Avortement : le RN et Marine Le Pen fracturés

Avortement. La constitutionnalisation du droit à l’Interruption volontaire de grossesse (IVG) embarrasse le Rassemblement National (RN) et Marine Le Pen. Suite à l’attaque de la Cour Suprême des États-Unis contre l’avortement, la NUPES a annoncé sa volonté d’inscrire ce droit dans la Constitution. Les macronistes ont annoncé une proposition de loi allant dans le même sens le lendemain. Du côté de l’extrême-droite, on fait la moue.

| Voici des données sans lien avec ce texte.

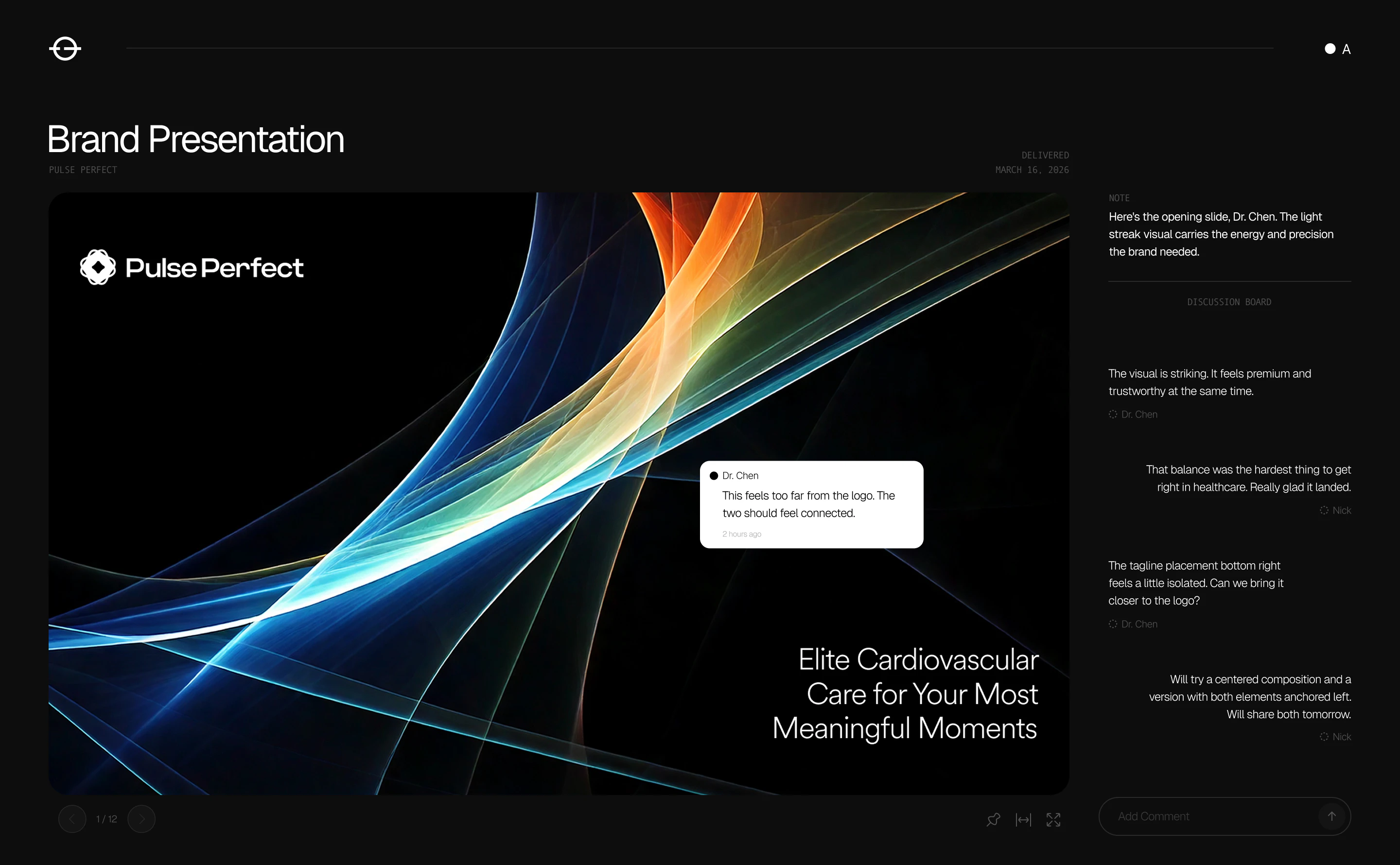1400x865 pixels.
Task: Click the slide counter 1 / 12
Action: coord(106,819)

Les positions de Marine Le Pen sont très floues concernant l’IVG. Certains députés dénoncent le principe même de l’IVG avec vigueur.

Comment Marine Le Pen peut-elle composer avec des députés d’extrême-droite traditionnalistes, très virulents conte l’avortement ? Le RN se fracture. Les forces réactionnaires représentent toujours un danger pour ce droit fondamental. La priorité est de le protéger des attaques qu’il pourrait subir. Notre article.

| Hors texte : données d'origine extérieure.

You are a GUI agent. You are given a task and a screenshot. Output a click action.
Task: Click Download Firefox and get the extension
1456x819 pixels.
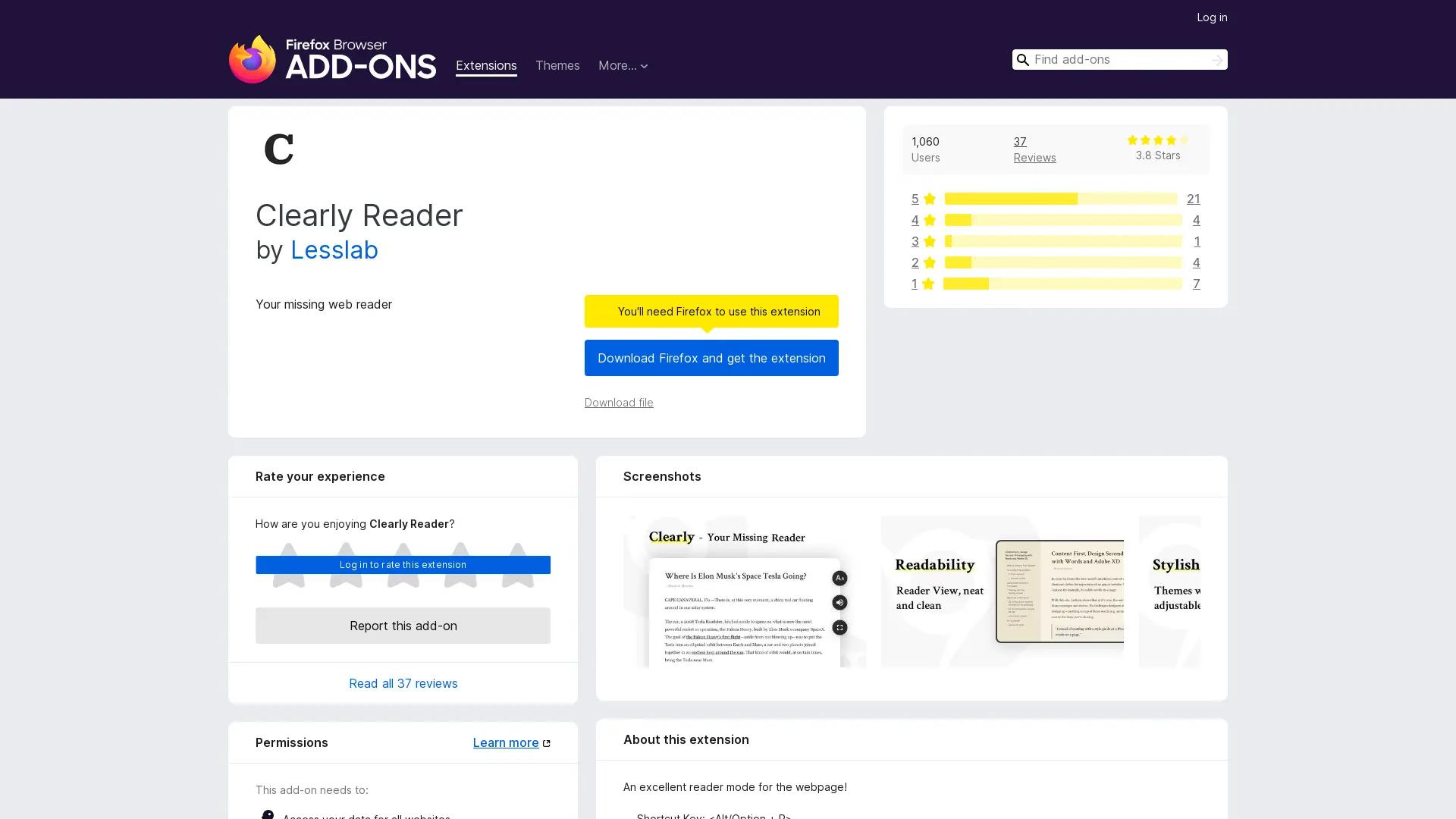pyautogui.click(x=711, y=358)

Avortement : des députés RN très virulents contre l’IVG

De nombreux députés RN tiennent des propos très virulents à l’encontre de l’avortement. Examinons un florilège de leurs déclarations. Hervé de Lépinau, député RN du Vaucluse, est un militant catholique soutien de la Marche pour la vie. Cette dernière se bat vigoureusement contre l’IVG. Le député a parlé des 40 ans de la loi Veil comme d’un « sinistre anniversaire ». En 2016, il qualifiait l’avortement de « drame humain ». En 2014, il s’est engagé à parrainer des candidats aux élections sénatoriales et présidentielle s’ils s’engageaient à « abroger, à terme, la loi sur l’avortement ». De même pour la députée du Var Laure Lavalette, également porte-parole du RN.

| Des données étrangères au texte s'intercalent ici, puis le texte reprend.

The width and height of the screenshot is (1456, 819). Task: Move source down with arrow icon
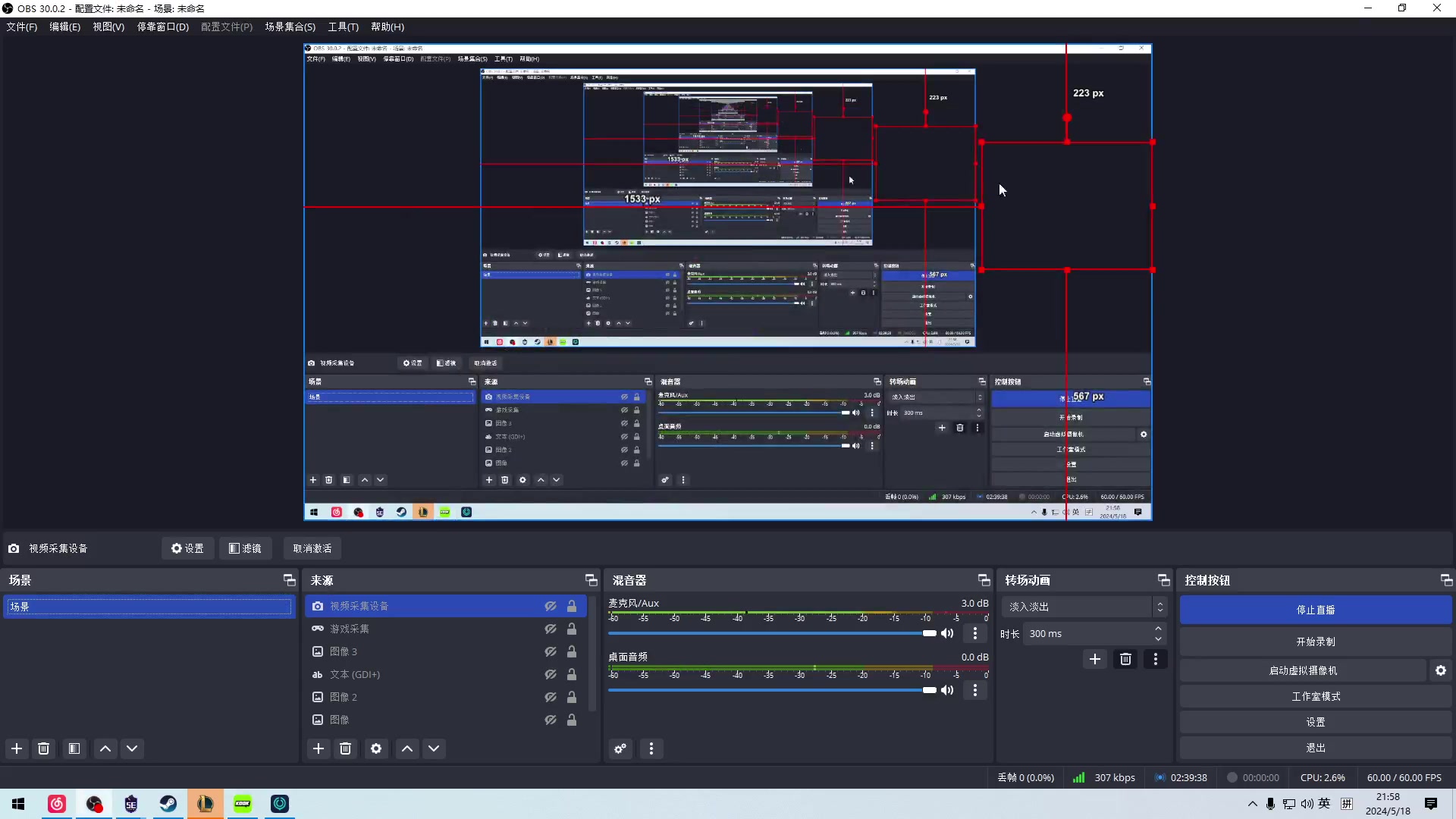434,748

La palme revient sûrement à Christophe Bentz, député RN de la Haute-Marne. En 2011, il affirmait que l’avortement était un « génocide de masse ». Glaçant. Sous le masque, le RN est très loin d’être dédiabolisé. Les personnalités les plus réactionnaires y subsistent encore. Les plus virulents à l’encontre du RN viennent de l’extrême-droite traditionnaliste. Ce sont des catholiques intégristes. Nous vous parlions déjà des différentes tendances de cette famille politique dans nos colonnes. D’autres députés RN ne remettent pas en cause ce droit, mais ils font la moue concernant son inscription dans la Constitution.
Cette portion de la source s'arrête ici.